Dealing with burnout early on is easier before it becomes a forest fire. It will be less difficult to fix sooner than later.
Dealing with burnout also does not always have to lead to the question: Is architecture really for me?
It could also be that you have overworked and need some time off to recharge, and you will be back on your feet.
7. Dedicate One Day a Week as Work-Free
Everyone is entitled to at least one day a week off. Take one day every week as a work-free day.
Your phone should be silenced to work-related calls, allowing only social calls.
(You could also get a separate phone line for work – if the cost is not an issue- which you will switch off on the work-free day)
Use your computer for games only; no email.
You can call it a mental health day, helping your sanity and mood.
8. Meditation, Relaxation, and Exercise
Three useful remedies for job burnout are meditation, relaxation, and exercise.
- Don’t knock meditation until you have tried it. It can help you feel mentally calmer and more mellow while supporting your physical health.
- Relaxation can be reading a good book, watching a game, taking a nap in the middle of the day, or just hanging out with friends or family. During your workday, always make sure to take a break and lunch.
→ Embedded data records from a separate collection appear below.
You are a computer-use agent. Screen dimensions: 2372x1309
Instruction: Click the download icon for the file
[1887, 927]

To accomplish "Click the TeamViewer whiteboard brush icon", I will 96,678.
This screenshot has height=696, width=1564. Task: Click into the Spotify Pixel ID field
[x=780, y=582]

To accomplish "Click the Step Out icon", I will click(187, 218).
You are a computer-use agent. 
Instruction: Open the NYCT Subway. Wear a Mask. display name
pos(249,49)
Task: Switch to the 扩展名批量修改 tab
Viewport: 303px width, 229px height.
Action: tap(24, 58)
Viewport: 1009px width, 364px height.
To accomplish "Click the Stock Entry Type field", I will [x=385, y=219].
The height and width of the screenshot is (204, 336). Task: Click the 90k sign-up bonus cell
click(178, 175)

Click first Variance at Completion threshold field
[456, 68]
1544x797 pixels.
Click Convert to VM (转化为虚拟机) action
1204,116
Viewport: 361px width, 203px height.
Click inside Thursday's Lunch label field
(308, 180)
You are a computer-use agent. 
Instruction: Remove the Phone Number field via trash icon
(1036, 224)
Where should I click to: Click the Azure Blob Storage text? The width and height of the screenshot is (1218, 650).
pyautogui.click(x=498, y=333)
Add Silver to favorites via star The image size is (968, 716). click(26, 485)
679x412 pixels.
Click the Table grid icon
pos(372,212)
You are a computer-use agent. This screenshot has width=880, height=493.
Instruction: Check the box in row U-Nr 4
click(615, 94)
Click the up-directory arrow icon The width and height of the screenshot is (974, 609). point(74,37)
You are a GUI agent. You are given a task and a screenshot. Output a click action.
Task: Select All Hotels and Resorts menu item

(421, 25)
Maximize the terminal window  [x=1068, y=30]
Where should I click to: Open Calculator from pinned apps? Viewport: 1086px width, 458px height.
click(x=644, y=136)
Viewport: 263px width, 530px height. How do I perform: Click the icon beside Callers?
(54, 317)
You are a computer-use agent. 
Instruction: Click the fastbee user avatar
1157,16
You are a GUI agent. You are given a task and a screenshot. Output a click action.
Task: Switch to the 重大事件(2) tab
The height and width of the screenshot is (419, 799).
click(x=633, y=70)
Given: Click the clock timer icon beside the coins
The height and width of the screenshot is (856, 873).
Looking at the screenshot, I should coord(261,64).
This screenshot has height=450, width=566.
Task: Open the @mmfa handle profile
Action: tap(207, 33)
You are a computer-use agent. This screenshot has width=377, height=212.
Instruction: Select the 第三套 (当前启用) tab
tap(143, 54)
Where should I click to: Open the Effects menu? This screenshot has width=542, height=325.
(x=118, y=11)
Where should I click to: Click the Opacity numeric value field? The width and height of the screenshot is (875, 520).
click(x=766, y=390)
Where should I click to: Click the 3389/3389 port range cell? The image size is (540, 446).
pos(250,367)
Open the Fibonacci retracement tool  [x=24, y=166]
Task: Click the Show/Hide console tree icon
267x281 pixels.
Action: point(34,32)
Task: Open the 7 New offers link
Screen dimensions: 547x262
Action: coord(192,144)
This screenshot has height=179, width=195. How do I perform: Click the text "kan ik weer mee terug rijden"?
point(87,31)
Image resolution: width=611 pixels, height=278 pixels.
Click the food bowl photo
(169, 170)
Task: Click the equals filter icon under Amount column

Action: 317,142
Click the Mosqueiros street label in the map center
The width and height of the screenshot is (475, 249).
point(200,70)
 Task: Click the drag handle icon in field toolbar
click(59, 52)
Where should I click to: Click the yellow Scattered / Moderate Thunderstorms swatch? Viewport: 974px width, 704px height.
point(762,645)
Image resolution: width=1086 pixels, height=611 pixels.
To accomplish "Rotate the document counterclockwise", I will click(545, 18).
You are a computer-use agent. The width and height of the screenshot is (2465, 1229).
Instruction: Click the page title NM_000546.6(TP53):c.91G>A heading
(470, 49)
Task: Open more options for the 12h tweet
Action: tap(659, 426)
Aim for some relaxing time away from your desk or outdoors.
- Exercise helps your entire mental and physical state. It enables you to blow off steam and gets you in shape. Just a simple stroll around your neighborhood can leave you feeling refreshed and rejuvenated.
9. Change Your Job
Unfortunately, sometimes you can try to change your workplace’s atmosphere and problems, but that does not always work.
This situation is when you seriously need to consider changing jobs by seeking employment at another architectural firm, starting your own freelance business, or if the architectural field is not for you any longer, switch career.
(Architects have varied skills; there are many alternative careers for an architect).
But before you hastily change career course, remember that you should not always be too hard on yourself. Maybe it is not because architecture is not for you; it may be the firm that is not right for you.
But you need to identify the source of your burnout first. Only then will you be able to chart your next course of action.
Burnout for architects is a real problem. If you are dealing with job burnout in your current firm, try out some of the suggestions listed above.
A simple, straightforward change may put you back in the game.